On 2/13/2025 at 2:15 PM, an interview was conducted with S1. When asked how often nursing is educated on wound care, S1 explained, nursing is trained at orientation and when there are changes in protocols, but the wound care training is not in the nursing yearly competencies.
On 2/13/2025 at 2:18 PM, S6 reported that staff are educated to all protocols, including the "Alteration in Skin Integrity Protocol," during orientation and with any changes in the protocol. S6 further explained that unit educators continuously reinforce protocols at the unit level.
On 2/13/2025 at 2:20 PM, S14, Director of Nursing, Critical Care and Stepdown, explained that the "Alteration in Skin Integrity Protocol" is triggered when the nurse documents a patient's wound or an alteration in skin integrity, poor nutrition, or a Braden score less than 18. According to S14, turning and repositioning the patient every two hours is included in this protocol. S14 explained that the nurses can see that this protocol is ordered for the patients in EPIC (electronic health record software used to manage patient records, workflows, and clinical decision making).

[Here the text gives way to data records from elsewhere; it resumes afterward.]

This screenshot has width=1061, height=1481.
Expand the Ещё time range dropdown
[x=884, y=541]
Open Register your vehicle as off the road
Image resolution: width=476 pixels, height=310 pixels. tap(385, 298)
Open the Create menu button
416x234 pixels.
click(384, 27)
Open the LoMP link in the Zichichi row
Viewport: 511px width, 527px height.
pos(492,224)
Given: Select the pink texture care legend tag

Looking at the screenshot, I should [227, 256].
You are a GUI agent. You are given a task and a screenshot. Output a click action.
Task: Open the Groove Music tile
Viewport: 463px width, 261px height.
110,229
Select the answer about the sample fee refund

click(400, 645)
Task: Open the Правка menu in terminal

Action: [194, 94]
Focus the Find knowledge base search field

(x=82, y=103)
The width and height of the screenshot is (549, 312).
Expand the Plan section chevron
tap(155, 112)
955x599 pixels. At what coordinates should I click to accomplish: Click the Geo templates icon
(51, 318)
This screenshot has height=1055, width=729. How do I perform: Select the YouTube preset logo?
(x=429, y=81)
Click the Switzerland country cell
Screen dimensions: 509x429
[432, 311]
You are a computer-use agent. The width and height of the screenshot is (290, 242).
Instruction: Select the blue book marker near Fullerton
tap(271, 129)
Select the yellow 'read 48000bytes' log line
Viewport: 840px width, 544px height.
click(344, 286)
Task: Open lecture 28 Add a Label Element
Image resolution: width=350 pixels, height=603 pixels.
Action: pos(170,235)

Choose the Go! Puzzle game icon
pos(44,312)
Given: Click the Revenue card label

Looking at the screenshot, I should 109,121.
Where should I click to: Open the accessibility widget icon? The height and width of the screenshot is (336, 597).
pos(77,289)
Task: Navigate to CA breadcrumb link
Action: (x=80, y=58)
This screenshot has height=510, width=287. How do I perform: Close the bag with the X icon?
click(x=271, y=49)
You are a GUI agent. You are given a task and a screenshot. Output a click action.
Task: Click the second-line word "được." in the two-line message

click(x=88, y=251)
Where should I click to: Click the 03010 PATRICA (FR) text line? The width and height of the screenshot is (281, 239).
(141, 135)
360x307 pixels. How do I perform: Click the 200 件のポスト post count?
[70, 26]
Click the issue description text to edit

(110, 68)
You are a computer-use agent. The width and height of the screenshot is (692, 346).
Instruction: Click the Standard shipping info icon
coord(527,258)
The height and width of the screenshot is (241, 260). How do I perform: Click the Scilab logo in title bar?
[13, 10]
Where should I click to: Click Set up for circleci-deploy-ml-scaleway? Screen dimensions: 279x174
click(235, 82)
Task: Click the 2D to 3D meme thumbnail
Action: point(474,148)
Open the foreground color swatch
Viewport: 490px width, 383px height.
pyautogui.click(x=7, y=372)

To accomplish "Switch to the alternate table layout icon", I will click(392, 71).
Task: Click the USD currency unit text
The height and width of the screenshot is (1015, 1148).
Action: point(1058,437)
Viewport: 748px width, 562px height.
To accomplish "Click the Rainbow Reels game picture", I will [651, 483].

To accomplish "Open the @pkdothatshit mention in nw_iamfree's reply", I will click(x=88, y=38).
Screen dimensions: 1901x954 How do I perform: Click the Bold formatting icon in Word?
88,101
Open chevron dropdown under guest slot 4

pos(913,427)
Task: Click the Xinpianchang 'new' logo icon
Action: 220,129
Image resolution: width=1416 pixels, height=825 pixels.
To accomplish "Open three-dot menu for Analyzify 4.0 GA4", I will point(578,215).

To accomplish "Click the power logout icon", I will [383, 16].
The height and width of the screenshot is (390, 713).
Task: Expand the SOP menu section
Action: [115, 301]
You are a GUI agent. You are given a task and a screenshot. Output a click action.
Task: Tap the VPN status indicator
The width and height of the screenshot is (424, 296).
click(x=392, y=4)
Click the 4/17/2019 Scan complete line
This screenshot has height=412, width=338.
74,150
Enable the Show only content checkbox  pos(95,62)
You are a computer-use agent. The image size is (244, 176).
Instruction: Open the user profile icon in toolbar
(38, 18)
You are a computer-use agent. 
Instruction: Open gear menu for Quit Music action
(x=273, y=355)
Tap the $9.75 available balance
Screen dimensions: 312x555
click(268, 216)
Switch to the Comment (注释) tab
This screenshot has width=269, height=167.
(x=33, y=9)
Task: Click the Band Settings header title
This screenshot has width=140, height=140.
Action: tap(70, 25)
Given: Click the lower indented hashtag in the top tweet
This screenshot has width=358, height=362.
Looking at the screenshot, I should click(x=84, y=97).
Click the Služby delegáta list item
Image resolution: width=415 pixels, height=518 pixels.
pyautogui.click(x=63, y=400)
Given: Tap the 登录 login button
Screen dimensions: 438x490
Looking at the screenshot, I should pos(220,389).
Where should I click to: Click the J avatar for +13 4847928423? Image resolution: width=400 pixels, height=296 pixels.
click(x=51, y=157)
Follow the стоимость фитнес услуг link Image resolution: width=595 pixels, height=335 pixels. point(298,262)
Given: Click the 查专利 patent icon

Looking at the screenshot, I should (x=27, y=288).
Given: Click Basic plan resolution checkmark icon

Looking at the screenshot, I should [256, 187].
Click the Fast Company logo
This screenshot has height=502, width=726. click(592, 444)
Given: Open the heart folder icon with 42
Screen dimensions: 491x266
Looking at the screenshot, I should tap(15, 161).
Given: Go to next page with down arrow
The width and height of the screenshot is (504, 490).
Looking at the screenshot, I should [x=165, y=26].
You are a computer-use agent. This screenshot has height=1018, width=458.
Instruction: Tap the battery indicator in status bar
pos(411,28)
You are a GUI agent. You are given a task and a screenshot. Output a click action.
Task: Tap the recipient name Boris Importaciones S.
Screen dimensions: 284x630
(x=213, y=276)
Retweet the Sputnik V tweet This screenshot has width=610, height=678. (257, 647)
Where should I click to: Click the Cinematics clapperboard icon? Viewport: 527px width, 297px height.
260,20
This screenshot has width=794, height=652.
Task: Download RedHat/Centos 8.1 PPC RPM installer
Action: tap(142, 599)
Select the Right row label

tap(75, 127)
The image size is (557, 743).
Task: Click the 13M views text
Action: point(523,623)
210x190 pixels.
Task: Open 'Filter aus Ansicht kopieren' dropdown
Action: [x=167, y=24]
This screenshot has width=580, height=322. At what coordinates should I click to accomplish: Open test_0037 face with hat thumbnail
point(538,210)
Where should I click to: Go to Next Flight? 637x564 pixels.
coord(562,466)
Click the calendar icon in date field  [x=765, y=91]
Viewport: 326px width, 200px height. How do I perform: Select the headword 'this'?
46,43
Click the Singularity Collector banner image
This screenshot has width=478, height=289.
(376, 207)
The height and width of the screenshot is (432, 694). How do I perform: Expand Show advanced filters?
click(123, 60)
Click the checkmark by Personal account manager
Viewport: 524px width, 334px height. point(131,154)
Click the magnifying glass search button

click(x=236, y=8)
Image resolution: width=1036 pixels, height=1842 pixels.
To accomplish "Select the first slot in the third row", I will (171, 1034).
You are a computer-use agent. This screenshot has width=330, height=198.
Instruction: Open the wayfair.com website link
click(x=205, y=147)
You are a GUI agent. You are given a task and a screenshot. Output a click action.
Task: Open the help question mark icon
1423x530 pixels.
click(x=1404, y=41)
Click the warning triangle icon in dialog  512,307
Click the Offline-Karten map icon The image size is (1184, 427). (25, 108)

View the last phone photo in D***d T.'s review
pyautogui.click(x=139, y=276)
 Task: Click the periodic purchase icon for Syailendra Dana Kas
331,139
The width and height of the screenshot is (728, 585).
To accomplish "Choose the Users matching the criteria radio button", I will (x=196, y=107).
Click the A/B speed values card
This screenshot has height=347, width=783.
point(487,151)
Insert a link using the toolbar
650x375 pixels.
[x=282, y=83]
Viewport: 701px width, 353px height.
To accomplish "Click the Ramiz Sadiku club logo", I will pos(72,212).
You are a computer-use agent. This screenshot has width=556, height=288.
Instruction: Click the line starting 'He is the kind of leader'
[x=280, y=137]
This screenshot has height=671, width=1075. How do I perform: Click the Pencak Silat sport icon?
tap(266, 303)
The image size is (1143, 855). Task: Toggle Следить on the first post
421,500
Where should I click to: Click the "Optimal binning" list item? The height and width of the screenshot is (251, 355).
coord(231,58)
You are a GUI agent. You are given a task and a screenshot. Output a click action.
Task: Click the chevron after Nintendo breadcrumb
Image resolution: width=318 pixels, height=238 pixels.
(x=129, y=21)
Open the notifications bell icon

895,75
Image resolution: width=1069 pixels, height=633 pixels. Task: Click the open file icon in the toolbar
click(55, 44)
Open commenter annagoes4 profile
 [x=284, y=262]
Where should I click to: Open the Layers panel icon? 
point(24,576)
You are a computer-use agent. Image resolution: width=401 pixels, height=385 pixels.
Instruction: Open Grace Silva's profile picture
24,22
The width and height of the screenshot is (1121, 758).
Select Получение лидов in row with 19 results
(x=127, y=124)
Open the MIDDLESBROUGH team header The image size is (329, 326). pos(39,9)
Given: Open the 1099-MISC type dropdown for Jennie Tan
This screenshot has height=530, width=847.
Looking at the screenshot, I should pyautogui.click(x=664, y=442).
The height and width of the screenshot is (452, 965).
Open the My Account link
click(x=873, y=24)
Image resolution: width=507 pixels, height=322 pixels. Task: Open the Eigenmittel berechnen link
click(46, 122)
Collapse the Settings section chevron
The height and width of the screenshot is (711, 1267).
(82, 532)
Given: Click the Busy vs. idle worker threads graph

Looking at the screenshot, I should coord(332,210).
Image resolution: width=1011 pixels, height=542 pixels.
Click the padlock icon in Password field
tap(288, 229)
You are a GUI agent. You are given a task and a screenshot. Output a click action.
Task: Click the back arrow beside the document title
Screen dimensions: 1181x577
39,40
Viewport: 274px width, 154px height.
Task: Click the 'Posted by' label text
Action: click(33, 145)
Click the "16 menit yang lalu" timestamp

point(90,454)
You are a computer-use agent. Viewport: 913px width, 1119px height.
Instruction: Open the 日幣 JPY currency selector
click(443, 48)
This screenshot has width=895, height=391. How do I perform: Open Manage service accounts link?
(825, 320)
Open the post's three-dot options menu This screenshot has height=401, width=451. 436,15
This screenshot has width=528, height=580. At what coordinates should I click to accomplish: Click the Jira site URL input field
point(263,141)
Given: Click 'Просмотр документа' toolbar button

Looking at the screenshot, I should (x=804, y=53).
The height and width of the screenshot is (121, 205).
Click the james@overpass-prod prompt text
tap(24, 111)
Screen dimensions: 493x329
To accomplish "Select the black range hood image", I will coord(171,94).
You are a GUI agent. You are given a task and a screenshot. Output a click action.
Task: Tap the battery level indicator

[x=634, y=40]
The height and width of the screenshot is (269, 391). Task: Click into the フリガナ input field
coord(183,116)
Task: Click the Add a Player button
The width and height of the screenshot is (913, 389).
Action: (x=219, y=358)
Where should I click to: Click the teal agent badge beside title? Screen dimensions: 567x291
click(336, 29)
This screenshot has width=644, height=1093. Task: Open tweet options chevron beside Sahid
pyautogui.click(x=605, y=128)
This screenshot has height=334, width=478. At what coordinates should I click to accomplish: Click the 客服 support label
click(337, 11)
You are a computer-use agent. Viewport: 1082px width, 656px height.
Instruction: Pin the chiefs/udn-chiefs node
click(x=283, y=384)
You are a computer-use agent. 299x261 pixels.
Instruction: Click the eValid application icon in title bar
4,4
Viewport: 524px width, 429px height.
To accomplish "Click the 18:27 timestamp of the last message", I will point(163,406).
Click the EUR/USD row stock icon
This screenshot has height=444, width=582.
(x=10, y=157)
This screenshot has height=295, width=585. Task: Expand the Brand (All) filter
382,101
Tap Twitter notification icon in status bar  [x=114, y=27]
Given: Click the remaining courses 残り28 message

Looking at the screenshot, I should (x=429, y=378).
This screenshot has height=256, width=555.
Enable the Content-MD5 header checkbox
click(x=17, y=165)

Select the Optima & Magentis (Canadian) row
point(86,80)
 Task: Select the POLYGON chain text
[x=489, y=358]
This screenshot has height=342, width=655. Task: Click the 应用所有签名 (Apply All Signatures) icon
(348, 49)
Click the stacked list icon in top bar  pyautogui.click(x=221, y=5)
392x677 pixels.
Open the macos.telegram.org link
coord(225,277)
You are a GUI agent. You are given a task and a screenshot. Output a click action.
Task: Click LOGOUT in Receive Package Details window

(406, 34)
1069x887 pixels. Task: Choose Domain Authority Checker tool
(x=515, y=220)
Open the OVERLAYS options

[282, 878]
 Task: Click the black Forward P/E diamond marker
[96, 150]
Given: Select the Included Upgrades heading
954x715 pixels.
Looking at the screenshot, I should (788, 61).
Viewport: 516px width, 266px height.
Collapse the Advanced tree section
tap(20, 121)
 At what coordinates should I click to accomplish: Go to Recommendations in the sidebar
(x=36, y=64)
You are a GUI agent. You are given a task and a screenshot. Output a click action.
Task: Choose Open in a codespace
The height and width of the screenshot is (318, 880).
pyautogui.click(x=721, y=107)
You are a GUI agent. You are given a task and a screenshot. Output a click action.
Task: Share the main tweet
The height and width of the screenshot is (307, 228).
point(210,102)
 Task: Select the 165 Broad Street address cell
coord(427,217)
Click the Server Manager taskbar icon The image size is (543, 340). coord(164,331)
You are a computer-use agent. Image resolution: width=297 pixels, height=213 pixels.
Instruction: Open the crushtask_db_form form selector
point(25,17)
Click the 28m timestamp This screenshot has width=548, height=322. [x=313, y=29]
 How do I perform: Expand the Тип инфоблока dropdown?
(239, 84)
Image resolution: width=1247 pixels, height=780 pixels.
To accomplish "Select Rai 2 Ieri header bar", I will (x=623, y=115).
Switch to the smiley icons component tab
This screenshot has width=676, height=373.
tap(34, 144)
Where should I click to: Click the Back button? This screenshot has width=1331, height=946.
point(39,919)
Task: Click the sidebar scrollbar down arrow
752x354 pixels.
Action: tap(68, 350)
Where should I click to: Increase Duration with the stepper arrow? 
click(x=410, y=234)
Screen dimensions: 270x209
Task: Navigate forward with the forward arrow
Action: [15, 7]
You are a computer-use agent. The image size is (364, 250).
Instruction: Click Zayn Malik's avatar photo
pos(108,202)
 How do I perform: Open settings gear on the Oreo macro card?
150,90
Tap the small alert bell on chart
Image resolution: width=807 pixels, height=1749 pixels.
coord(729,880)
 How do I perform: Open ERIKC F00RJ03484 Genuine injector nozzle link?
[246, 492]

On 2/13/2025 at 2:36 PM, S1 explained when the Skin Integrity Protocol is initiated, the nursing staff only needs to document, once a shift, that the protocol is being maintained, and that the nurses are supposed to "chart by exception." When asked if repositioning documentation is required, S1 confirmed that the staff nurses are not required to chart patient repositioning every two hours. When asked what the process for nursing and staging of wounds, S1 explained, staff nurses cannot stage wounds, the wound care nurse stages wounds. S1 explained that staff are instructed per protocol to notify the wound care nurse and/or the doctor when a pressure injury develops or worsens.